Microstructure of a kind of nano powder
overview
During the crushing process, the crushing of individual ceramic pigment particles is often carried out simultaneously with the crushing of other particles. Due to the difficulty in distinguishing which particles were crushed during the crushing process, the method of comparing the particle size distribution of the product with the particle size distribution of the original material was used to analyze the crushing effect.
Grinding technology is very important in the process of nanometer powder processing, and it is a necessary process step for pigment production. In order to understand the basis of particle crushing, it is necessary to first understand the mechanism and related concepts of single particle crushing after a certain amount of stress is applied.
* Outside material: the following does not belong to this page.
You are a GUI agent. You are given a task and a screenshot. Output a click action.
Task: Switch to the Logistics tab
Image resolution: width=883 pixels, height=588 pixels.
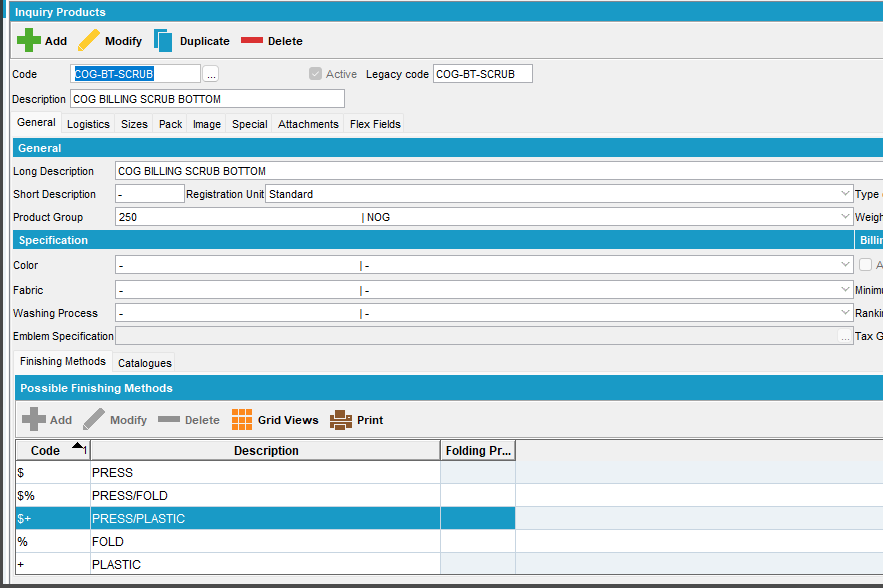point(88,124)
Concept of fracture mechanics of particles
When studying the fracture mechanism of particles, relevant experts put forward the concepts of "fracture physics" and "fracture mechanics" as the branches of material science and particle mechanics. Particles are diverse and have defects from small to large. Therefore, due to the diversity of particles and their properties, particle crushing can essentially be described as a fracture process.
Diagram of the relationship between atomic constraints and distances
Under the action of external forces, the atomic bonding between the cleavage planes is disrupted, leading to brittle fracture of the crystal. Therefore, the theoretical strength of a crystal should be determined by the binding force between atoms. When the atoms are in an equilibrium position, the force between the atoms is zero; Under tensile stress, the atomic spacing increases and the gravitational force also increases. The highest point on the curve represents the binding force of the crystal, which is the theoretical fracture strength.
It is generally believed that ceramic pigment particles are brittle materials, and their fracture is caused by stress induced strain. According to fracture theory, defects (cracks, etc.) in materials can lead to stress concentration at the edge of the defect and at the crack location.
The crack tip (breaking point) has chemical bond with different bonding strength under external stress. Even though the applied stress is not enough to overcome the yield stress, it can provide enough energy to make the crack expand and produce a new surface. When the strain at the crack tip can make the new surface form, the particles will break.